Le conflit avec l’Iran pousse les États du Golfe à reconsidérer leurs alliances sécuritaires avec Washington
L’escalade du conflit impliquant l’Iran conduit plusieurs pays du Golfe à réévaluer leurs relations de sécurité avec les États-Unis, selon Hussein Ibish, chercheur principal à l’Institute of Gulf Arab States in Washington.
Interrogé par Al Jazeera, l’analyste estime que les attaques visant des États accueillant des bases militaires américaines remettent en question l’efficacité des garanties sécuritaires offertes par Washington. Selon lui, ces événements constituent un nouveau tournant dans une série de doutes apparus depuis plusieurs années, notamment depuis la présidence de Barack Obama et les débats autour de la « ligne rouge » sur l’usage d’armes chimiques par le régime syrien.
Pour Hussein Ibish, la promesse implicite de protection associée à l’accueil de forces américaines ne semble plus produire les effets attendus. Il rappelle que cette stratégie n’a pas empêché certaines attaques majeures dans la région, citant notamment les frappes contre l’Arabie saoudite en 2019, attribuées à l’Iran, ou encore l’attaque visant Abou Dhabi en 2020, menée par les rebelles houthis du Yémen.
L’analyste évoque également la situation du Qatar, qui, malgré sa coopération sécuritaire avec Washington, n’aurait pas été totalement épargné par les tensions régionales.
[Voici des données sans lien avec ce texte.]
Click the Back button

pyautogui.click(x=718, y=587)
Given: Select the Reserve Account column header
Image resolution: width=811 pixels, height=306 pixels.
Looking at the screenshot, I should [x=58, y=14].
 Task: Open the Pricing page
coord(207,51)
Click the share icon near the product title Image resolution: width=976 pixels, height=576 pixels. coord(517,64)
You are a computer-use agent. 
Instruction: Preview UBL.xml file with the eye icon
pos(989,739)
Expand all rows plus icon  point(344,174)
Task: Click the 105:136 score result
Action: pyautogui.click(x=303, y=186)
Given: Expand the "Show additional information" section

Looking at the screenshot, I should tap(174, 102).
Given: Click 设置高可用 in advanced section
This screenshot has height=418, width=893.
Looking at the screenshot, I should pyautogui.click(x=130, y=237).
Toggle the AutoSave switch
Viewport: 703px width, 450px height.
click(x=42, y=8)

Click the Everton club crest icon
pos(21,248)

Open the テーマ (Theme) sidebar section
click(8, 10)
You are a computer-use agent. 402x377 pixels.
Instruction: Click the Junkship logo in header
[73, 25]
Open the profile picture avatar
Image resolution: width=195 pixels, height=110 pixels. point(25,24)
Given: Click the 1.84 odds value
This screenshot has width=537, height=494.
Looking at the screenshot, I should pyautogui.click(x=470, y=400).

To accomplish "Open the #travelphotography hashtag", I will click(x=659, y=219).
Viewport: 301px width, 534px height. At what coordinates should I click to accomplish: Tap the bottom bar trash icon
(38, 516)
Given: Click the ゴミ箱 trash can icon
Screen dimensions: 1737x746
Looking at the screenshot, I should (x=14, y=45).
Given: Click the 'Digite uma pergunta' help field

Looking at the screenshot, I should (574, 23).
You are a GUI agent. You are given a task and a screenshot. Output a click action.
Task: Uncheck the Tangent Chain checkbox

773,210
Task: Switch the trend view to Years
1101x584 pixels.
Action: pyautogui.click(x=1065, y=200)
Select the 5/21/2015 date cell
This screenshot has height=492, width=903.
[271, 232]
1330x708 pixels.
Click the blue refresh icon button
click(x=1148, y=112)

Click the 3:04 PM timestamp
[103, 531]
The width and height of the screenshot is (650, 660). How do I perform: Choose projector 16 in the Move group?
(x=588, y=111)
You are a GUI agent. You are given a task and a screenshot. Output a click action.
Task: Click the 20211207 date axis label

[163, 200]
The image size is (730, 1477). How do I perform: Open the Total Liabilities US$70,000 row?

Selon lui, l’ensemble des six pays du Conseil de coopération du Golfe (CCG) ont été exposés à des attaques ou à des menaces directes de l’Iran, malgré leurs partenariats stratégiques avec les États-Unis.
Dans ce contexte, des pays comme les Émirats arabes unis ou l’Arabie saoudite auraient pris conscience que leur implication dans la stratégie américaine de confinement de l’Iran pourrait les exposer davantage, sans pour autant leur garantir une protection totale.
Selon Hussein Ibish, cette situation pourrait transformer les États du Golfe en cibles privilégiées pour Téhéran, qui chercherait à exercer une pression non seulement sur Washington, mais également sur l’économie mondiale. En effet, toute perturbation dans cette région stratégique pourrait avoir des répercussions globales, étant donné le rôle central du Golfe dans les exportations de pétrole et de gaz naturel liquéfié (GNL) vers des économies majeures comme la Chine, le Japon, l’Inde ou la Corée du Sud.
Ainsi, la crise actuelle pourrait marquer un moment charnière dans les équilibres sécuritaires du Golfe, poussant certains États à repenser leur dépendance stratégique à l’égard de Washington.